If the internal drive fails you can switch to the backup drive within seconds. Just hold option at boot, select the backup drive, and boot into your external hard drive. Continue working. The same licence now costs 27 CHF but since this is a lifetime licence it’s worth having.

Carbon Copy Cloner

I heard about Carbon Copy Cloner regularly through various podcasts, and work, so I decided to play with that backup solution but it requires you to pay for an upgrade every few years. It’s 50 CHF now, to buy for the current version, and half off for the next version. I stopped using Carbon Copy Cloner around 2017 or so because MacOS changed to APFS and broke backup solutions. At this point we had to switch back to slow and clunky Time Machine.

The issue with apps today is that they’re built on the ‘pay yearly’ and ‘pay monthly’ model, which both makes sense, and makes no sense. It makes sense that in the age of incremental upgrades we would pay constantly to have apps updated but at the same time this constant paying for apps becomes expensive.

Apps are Expensive

For a long time I would download a dozen or more apps per week from the iOS app, to play with, and enjoy. Over time every single app began to cost 27 CHF per year or more. At this point a dozen apps at 27 CHF per year comes to 324 CHF per year. This is too expensive. It’s good for Apple but awful for users. The worst thing about paying per year is that the companies that are charging are not even making enough to survive, so we’re paying for nothing. Apple benefits but we, and developers, just pay through the nose, just to exist.

And Finally

I am grateful to Shirt Pocket, the company behind SuperDuper for updating the app and allowing us to use it for over a decade without having to pay a yearly upgrade fee. Paradoxically they thanked me too, in their aknowledgements too. If you’re looking for an affordable bootable system disk backup solution then I would still recommend them today.

Experiments With Time Machine

Recently I was using a one terabyte drive to backup a half terabyte drive and it would take four and a half hours to backup and I think I may have figured out why the software was taking so long. It’s because it was never designed to be used as I am using it.


Time Machine is designed to work with a hard drive that is smaller or as big as the system it’s backing up. When you get a one terabyte disk to backup a half terabyte hard drive it has the opportunity to save many more files than are on the system and this is fine initially but over time the number of files that it has to check gets larger and larger until finally it takes hours, rather than minutes to backup.

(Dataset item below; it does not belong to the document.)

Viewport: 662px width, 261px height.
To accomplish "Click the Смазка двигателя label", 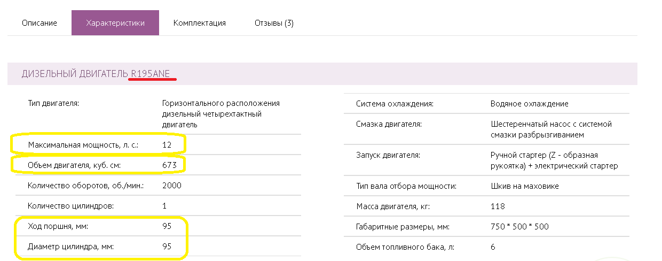I will point(389,124).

We need a new feature in Time Machine so that it becomes archival software, rather than backup and version software. It should keep at least two log files. The first log file should be of all the changes on an hourly, weekly and monthly basis on both the system drive and the backup drive.


The purpose of these log files would be to be a quick place for Time Machine or other backup software to see what has changed between the most recent backup and the current file situation.


It should check what files have been changed since the last backup and sync those, but not bother with older files unless the directory says that something has been deleted. This feature could be added to spotlight as it is already indexing all the files.


The purpose would be to check one or two master log files, synchronise and then complete the task within minutes, whether the backup software has been run minutes or weeks ago.


For now I think that time machine checks every single file on the system, and then every file of every backup for however many months you have been backing up. In theory this comes to millions of files, so millions of checks.


The data that Time Machine had to backup was regularly ten or twenty gigabytes but it was taking four hours per backup, which is far too long, for something that is meant to take minutes. It would take that long on a daily basis.


In related news my 2007 licence for Superduper is still valid today, so I can use that to backup, now that my experimentation is coming to a close. With Superduper it keeps a current clone of the system disk so that if and when a drive fails you can switch to the backup drive within 30 seconds of a drive failure.


Now that I know what the issue is, I can act accordingly.